• Teks Bacaan:
- - - -

Pola cuaca adalah bagian penting dalam kehidupan kita. Pola
ini memengaruhi tanaman pangan kita, air yang kita gunakan, tempat tinggal,
aktivitas dan kesehatan kita. Oleh karena itu, perubahan iklim benar-benar
berdampak serius bagi kehidupan kita. Tidak seorang pun yang tahu dengan
pasti kenyataan yang akan terjadi di masa depan. Tetapi para ahli dapat
menggunakan ilmu pengetahuan untuk memberi gambaran tentang bagaimana iklim
akan berubah jika kita terus melakukan perbuatan yang menyebabkan terjadinya
perubahan iklim, seperti menggunduli hutan, menghamburkan energi, dan
menerapkan sistem pertanian yang buruk.
Perubahan Iklim
Perubahan iklim diartikan sebagai
perubahan dalam jangka panjang dalam hal cuaca dalam peridode waktu tertentu,
umumnya antara puluhan hingga ratusan tahun. Perubahan iklim merupakan sebuah
bencana besar dan malapetaka bagi umat manusia, hal ini dikarenakan dampak
perubahan iklim bagi kehidupan manusia sangat merugikan sekali. Dan inilah
pembahasan singkat mengenai berbagai macam dampak perubahan iklim bagi
kehidupan dimuka bumi.
Bagaimana iklim akan berubah di Indonesia? Menurut
data Badan Perencanaan Pembangunan Nasional (Bappenas), selama abad 20,
Indonesia mengalami peningkatan suhu rata-rata udara di permukaan tanah 0,5
derajat celcius. Jika dibandingkan periode tahun 1961 hingga 1990, rata-rata
suhu di Indonesia diproyeksikan meningkat 0,8 sampai 1,0 derajat Celcius antara
tahun 2020 hingga 2050.

- - - -

• Data Tersimpan:
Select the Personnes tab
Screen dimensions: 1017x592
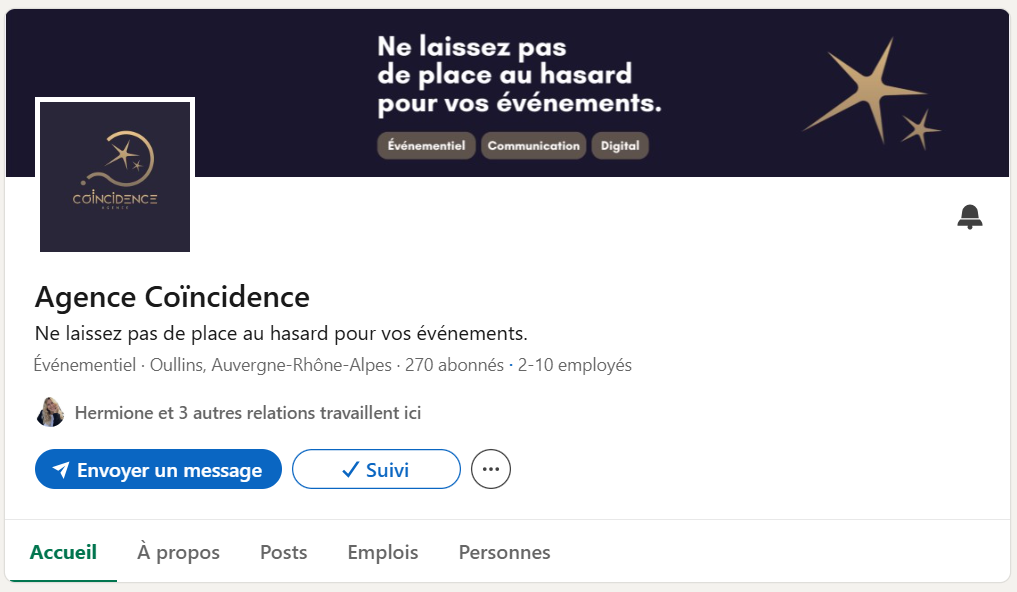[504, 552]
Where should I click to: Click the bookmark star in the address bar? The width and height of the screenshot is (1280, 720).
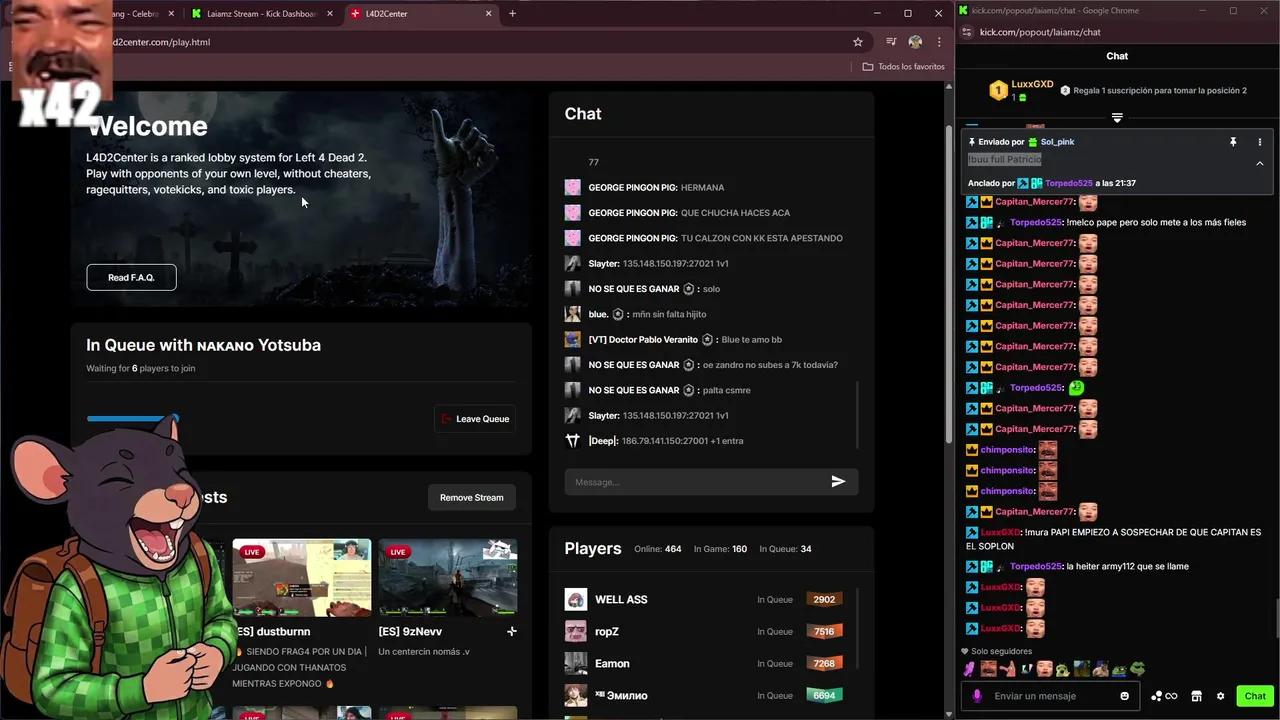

- - - -

• Petunjuk Kerja:
Tolong sebutkan semua hal dalam kehidupan kita yang menurut teks bacaan dipengaruhi oleh pola cuaca. Materi ini diambil dari sumber lain.

• Hasil:
- Tanaman pangan kita
- Air yang kita gunakan
- Tempat tinggal
- Aktivitas
- Kesehatan kita